* BEGIN Records for this task *

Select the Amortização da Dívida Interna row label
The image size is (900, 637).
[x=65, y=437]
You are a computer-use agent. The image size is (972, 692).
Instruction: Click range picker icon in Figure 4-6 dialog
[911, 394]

* END Records for this task *
* BEGIN Records for this task *

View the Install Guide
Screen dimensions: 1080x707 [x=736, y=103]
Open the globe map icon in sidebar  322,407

* END Records for this task *

• **Direction**:
Duplicate the data word for word, from the line with "View the Install Guide" up to and including the line with "Open the globe".

• **Full solution**:
View the Install Guide
Screen dimensions: 1080x707 [x=736, y=103]
Open the globe map icon in sidebar  322,407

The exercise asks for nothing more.